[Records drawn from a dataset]
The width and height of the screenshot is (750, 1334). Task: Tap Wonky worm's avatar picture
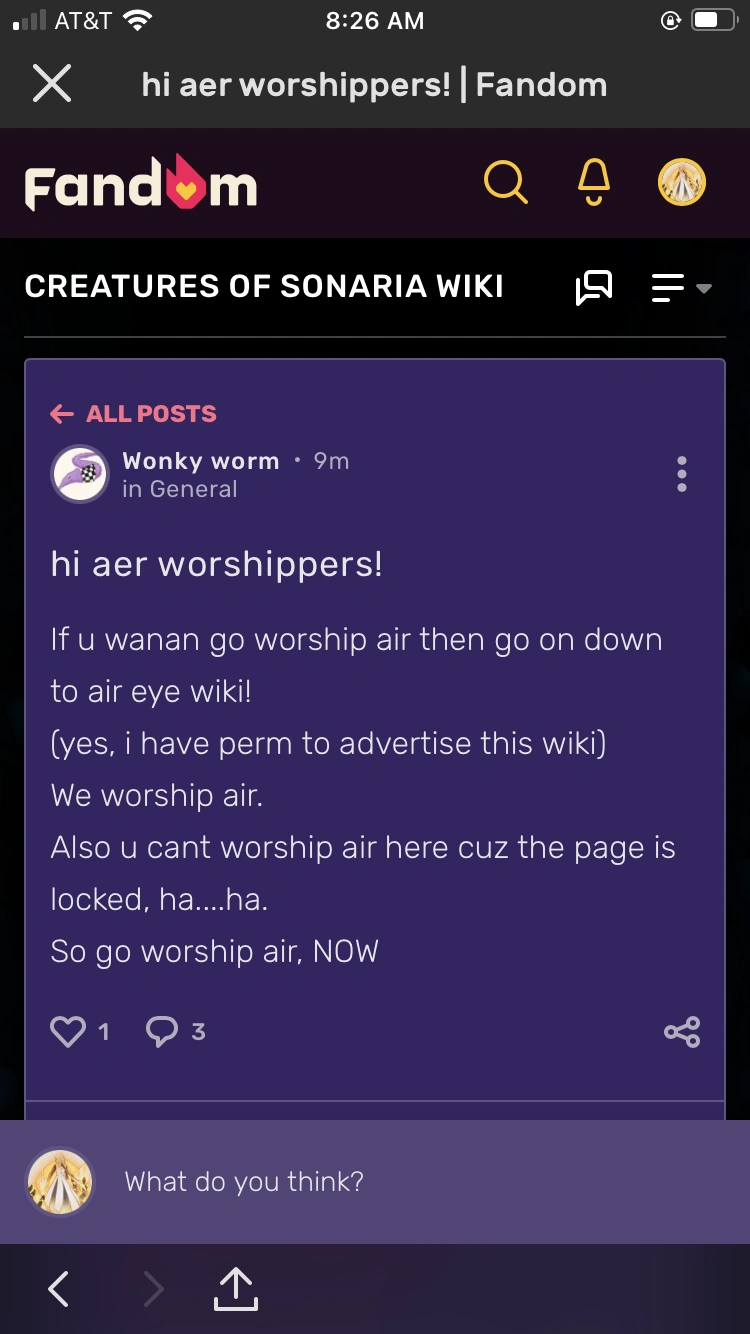[80, 474]
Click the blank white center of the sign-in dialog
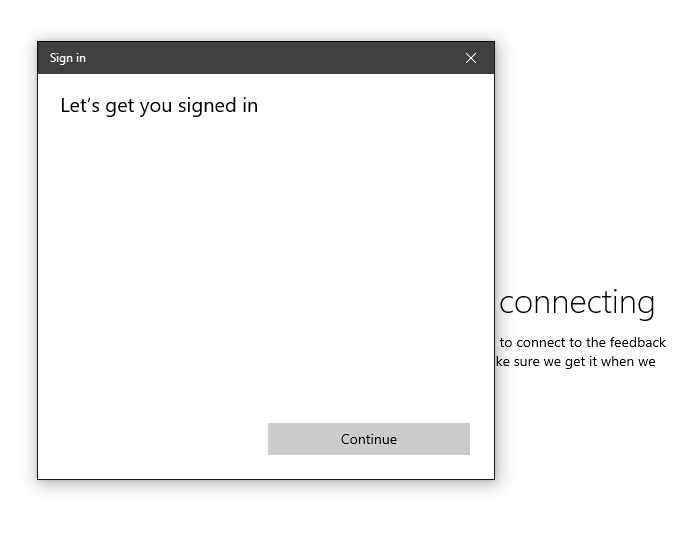This screenshot has height=533, width=675. tap(266, 260)
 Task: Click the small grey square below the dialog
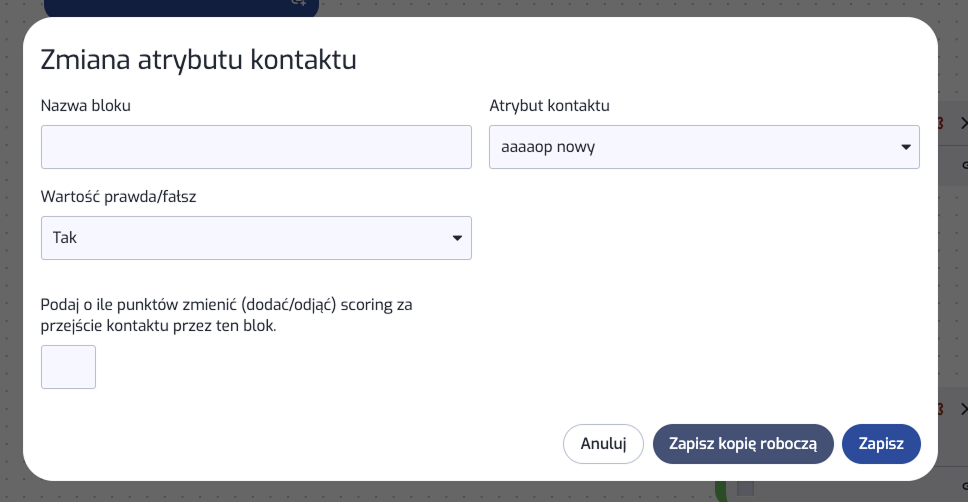(745, 488)
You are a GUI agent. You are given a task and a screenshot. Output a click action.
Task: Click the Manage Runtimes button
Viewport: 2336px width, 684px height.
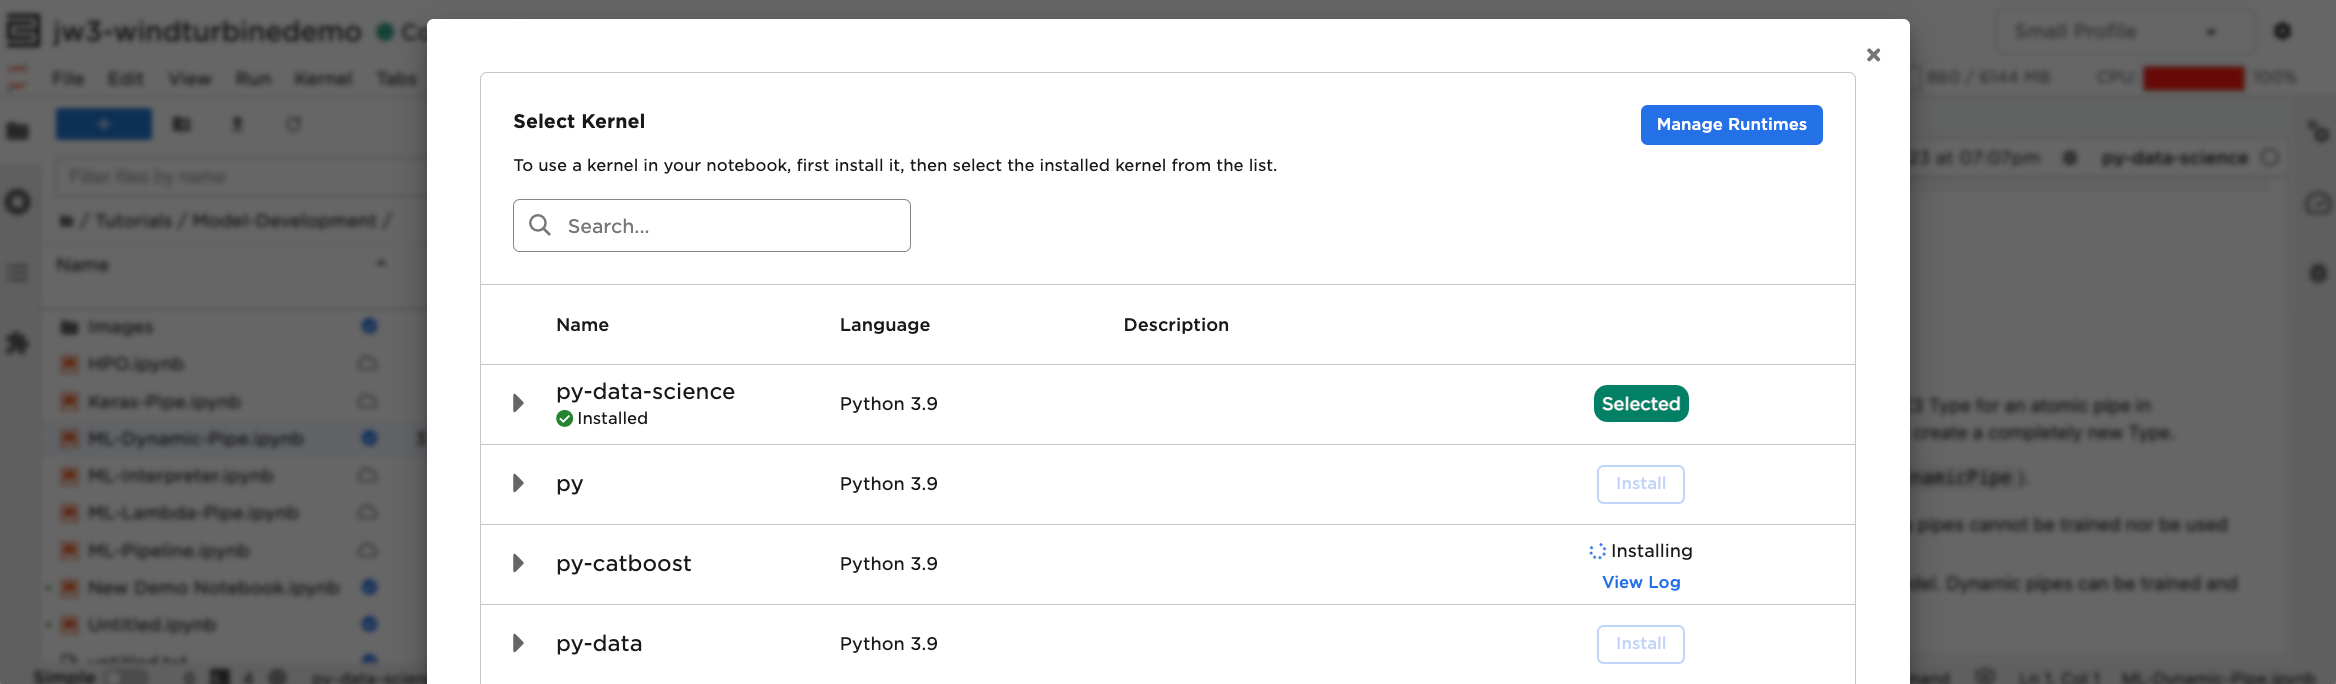click(x=1731, y=125)
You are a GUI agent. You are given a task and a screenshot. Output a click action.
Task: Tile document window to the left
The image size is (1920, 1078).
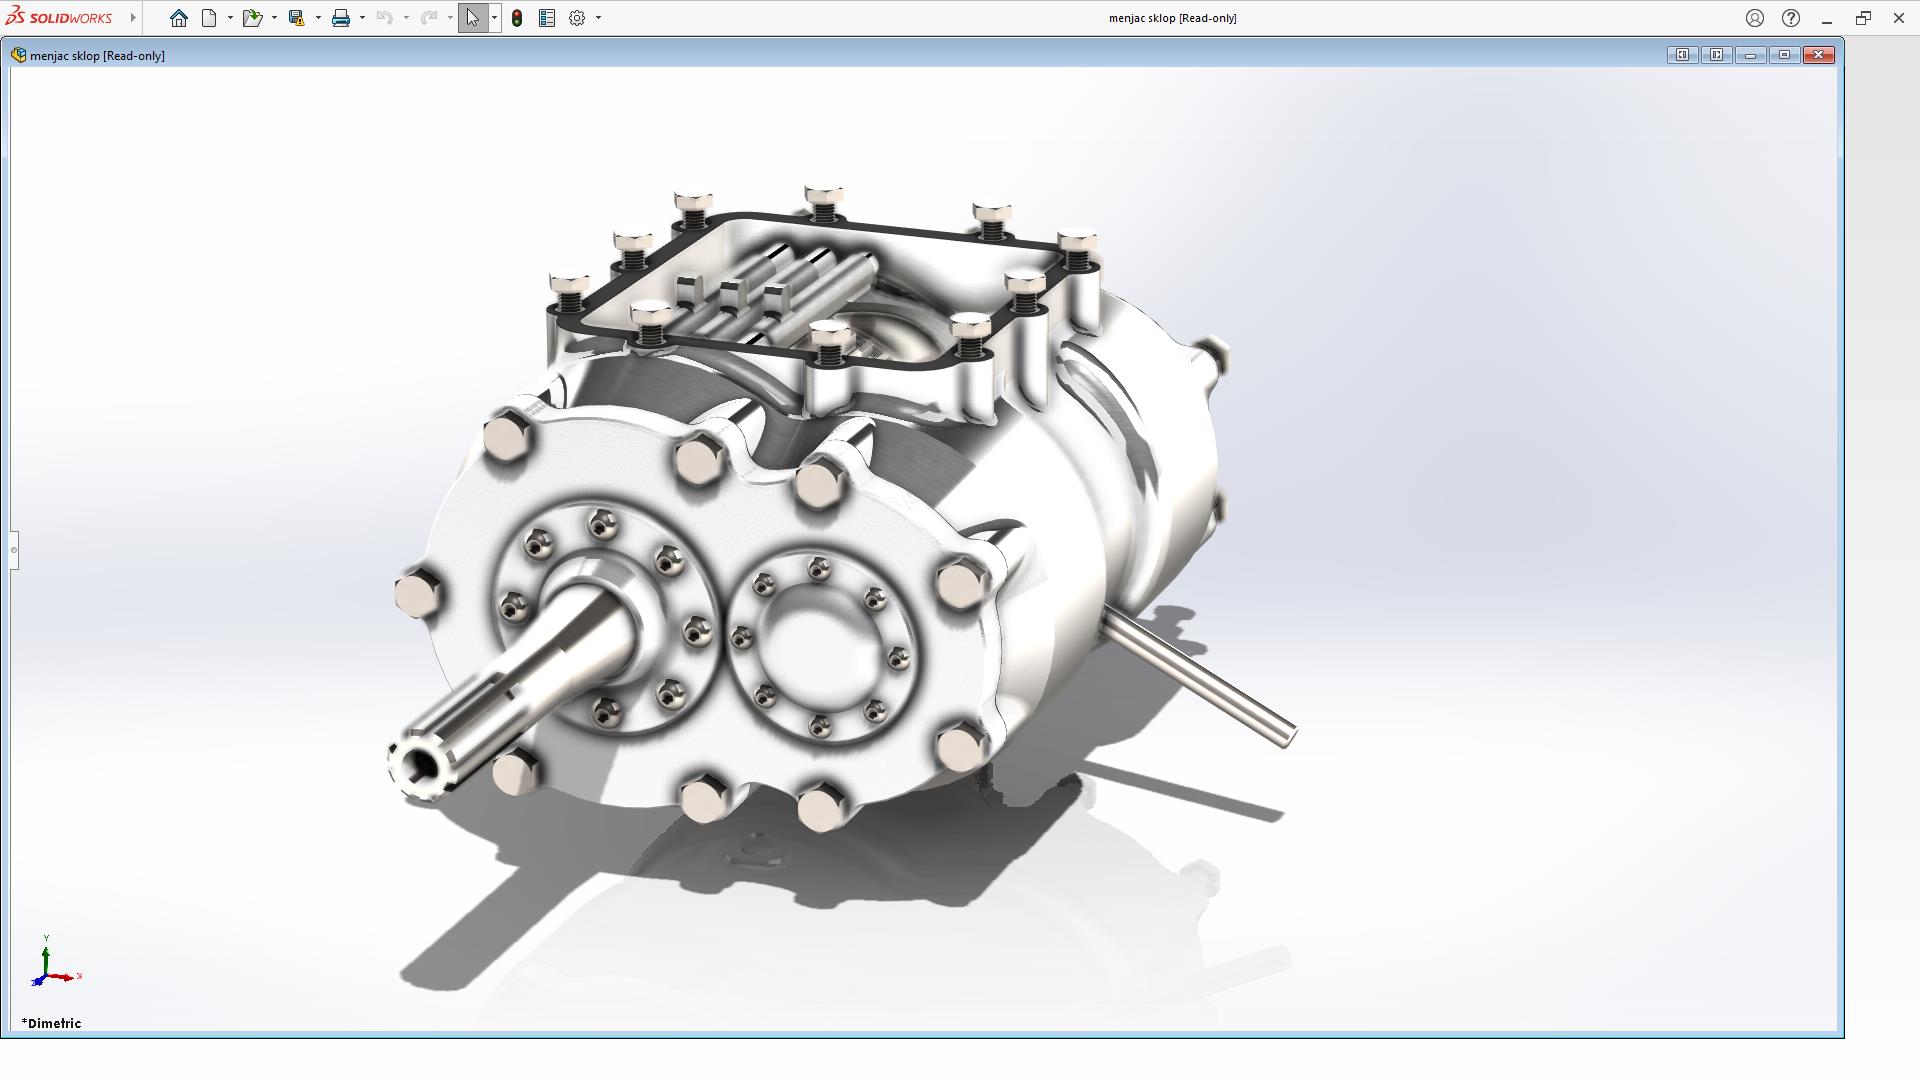(1682, 55)
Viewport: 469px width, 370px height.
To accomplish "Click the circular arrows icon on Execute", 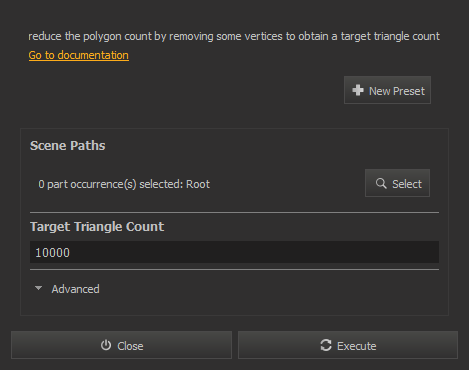I will pyautogui.click(x=326, y=345).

> EXERCISE:
With pictures excluded, reproduce exactly the lines above from the one containing "Click the blank" down to the one containing "Task: Tile document window to the left", those two included.

> EXERCISE OUTPUT:
Click the blank white center of the sign-in dialog
This screenshot has height=533, width=675. tap(266, 260)
 Task: Click the small grey square below the dialog
(745, 488)
You are a GUI agent. You are given a task and a screenshot. Output a click action.
Task: Click the Manage Runtimes button
Viewport: 2336px width, 684px height.
click(x=1731, y=125)
You are a GUI agent. You are given a task and a screenshot. Output a click action.
Task: Tile document window to the left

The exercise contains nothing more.